__PROBLEM TO SOLVE__: Please give back, word for word, only the lines starting at the one containing "Instruction: Click the three" and ending at the one containing "Click the fire emoji" within the material below.

__TASK DATA__:
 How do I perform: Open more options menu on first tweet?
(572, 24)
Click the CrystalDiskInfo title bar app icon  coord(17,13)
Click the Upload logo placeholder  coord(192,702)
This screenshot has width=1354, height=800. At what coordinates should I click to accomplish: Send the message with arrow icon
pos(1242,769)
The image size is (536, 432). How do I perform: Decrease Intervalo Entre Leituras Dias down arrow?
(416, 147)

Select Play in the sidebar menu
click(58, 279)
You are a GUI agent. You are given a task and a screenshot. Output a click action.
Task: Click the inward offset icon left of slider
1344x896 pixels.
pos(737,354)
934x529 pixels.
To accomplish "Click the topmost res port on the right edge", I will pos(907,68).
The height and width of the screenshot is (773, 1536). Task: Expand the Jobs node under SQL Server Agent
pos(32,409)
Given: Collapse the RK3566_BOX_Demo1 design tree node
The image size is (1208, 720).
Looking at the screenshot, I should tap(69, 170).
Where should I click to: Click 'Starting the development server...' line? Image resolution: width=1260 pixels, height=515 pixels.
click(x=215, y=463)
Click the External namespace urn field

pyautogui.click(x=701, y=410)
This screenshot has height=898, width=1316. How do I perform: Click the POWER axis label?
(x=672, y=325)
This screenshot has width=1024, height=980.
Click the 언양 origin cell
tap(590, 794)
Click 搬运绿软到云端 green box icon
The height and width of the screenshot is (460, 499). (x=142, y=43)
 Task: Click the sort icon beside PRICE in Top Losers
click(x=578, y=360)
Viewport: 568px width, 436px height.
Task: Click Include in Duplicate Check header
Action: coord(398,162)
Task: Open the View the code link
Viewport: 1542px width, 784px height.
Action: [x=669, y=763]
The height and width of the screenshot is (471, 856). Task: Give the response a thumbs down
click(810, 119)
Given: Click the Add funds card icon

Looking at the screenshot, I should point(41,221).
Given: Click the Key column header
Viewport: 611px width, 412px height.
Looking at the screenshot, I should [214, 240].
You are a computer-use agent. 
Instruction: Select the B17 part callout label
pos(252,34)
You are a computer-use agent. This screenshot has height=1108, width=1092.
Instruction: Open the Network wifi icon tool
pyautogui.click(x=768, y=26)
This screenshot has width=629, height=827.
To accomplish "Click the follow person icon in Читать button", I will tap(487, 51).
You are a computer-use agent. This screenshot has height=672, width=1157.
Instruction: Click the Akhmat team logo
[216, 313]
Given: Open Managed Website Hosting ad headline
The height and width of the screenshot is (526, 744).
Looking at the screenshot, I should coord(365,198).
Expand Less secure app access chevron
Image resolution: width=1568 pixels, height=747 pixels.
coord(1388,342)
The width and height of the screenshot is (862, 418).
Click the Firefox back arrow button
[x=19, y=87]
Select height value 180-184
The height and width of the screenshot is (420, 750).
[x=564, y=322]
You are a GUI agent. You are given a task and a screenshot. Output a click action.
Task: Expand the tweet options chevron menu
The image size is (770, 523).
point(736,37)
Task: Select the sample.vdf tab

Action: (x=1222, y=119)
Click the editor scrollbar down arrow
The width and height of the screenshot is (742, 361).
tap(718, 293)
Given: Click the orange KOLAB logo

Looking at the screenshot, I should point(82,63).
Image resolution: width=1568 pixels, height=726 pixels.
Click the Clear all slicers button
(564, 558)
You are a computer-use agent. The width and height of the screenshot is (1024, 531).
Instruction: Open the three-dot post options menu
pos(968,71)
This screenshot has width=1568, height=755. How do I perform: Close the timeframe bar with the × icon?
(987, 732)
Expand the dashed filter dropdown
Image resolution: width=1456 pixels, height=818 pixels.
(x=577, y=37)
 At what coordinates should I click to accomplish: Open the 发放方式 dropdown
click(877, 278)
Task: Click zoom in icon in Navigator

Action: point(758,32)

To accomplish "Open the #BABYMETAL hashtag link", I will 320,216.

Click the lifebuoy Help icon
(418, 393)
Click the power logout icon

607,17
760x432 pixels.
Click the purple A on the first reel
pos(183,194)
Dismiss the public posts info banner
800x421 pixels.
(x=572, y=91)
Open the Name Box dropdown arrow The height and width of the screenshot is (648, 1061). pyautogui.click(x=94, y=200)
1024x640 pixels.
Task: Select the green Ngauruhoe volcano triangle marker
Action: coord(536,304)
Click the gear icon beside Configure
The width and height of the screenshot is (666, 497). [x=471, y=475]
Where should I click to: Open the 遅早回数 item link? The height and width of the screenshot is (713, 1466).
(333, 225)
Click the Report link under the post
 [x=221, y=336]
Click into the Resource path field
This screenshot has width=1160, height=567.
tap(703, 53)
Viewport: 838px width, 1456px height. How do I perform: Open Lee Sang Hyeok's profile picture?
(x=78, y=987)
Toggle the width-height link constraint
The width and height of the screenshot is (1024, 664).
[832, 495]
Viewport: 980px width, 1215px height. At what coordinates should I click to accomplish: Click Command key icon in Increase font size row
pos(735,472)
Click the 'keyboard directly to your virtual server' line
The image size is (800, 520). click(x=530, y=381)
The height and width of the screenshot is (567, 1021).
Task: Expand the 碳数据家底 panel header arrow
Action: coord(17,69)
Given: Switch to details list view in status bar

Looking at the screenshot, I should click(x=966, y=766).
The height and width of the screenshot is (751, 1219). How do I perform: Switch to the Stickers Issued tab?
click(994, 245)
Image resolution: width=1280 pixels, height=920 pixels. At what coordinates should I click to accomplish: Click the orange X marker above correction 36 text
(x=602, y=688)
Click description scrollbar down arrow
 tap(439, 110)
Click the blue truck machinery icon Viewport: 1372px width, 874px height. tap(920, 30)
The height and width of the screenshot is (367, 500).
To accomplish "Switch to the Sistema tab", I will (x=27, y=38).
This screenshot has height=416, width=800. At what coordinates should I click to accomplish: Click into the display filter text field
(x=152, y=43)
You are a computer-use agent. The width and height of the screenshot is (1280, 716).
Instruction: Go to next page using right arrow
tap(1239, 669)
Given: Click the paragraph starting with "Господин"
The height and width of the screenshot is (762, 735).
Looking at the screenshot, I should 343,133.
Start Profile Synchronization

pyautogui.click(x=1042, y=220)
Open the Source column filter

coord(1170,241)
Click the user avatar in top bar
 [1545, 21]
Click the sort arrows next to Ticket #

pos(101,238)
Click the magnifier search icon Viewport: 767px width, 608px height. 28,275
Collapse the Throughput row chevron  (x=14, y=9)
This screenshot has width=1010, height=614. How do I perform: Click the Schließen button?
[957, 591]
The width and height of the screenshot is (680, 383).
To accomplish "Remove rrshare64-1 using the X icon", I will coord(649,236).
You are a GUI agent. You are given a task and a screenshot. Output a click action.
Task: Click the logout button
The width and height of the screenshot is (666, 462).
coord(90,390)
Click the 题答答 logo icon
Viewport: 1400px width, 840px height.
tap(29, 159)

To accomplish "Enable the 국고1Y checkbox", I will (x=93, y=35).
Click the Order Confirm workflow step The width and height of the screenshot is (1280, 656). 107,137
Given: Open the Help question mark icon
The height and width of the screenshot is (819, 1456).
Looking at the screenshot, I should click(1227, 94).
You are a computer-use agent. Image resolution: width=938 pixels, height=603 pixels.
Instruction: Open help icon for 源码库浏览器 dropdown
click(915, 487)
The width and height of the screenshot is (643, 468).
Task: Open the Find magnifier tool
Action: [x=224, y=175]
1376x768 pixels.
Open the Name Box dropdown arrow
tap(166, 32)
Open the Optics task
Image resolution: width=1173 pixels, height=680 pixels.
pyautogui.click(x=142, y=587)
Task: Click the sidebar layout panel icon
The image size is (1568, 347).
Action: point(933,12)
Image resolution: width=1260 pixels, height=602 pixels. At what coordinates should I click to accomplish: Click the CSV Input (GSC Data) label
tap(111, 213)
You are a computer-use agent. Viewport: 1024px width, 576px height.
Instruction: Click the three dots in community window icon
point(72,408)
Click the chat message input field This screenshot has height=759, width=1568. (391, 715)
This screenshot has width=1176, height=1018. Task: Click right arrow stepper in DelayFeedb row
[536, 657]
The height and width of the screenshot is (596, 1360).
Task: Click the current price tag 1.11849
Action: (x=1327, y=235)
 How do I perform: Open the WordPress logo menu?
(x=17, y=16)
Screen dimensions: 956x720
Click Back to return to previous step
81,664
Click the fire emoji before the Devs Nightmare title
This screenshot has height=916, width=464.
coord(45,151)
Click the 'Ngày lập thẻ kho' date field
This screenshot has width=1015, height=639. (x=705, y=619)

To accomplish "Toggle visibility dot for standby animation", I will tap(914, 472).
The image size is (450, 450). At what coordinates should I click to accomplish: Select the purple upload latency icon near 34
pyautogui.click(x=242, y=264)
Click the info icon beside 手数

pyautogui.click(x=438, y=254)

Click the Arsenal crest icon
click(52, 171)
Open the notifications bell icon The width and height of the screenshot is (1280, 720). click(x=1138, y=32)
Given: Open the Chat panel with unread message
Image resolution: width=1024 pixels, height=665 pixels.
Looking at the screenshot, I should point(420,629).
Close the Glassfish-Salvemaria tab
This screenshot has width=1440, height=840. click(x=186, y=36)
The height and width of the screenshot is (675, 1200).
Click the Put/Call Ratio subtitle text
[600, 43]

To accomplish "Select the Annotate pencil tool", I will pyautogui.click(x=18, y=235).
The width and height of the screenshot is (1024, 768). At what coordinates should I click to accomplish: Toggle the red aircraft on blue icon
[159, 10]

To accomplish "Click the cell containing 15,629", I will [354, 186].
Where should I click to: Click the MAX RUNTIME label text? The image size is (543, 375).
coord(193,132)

__EXERCISE RESPONSE__:
Instruction: Click the three dots in community window icon
point(72,408)
Click the chat message input field This screenshot has height=759, width=1568. (391, 715)
This screenshot has width=1176, height=1018. Task: Click right arrow stepper in DelayFeedb row
[536, 657]
The height and width of the screenshot is (596, 1360).
Task: Click the current price tag 1.11849
Action: (x=1327, y=235)
 How do I perform: Open the WordPress logo menu?
(x=17, y=16)
Screen dimensions: 956x720
Click Back to return to previous step
81,664
Click the fire emoji before the Devs Nightmare title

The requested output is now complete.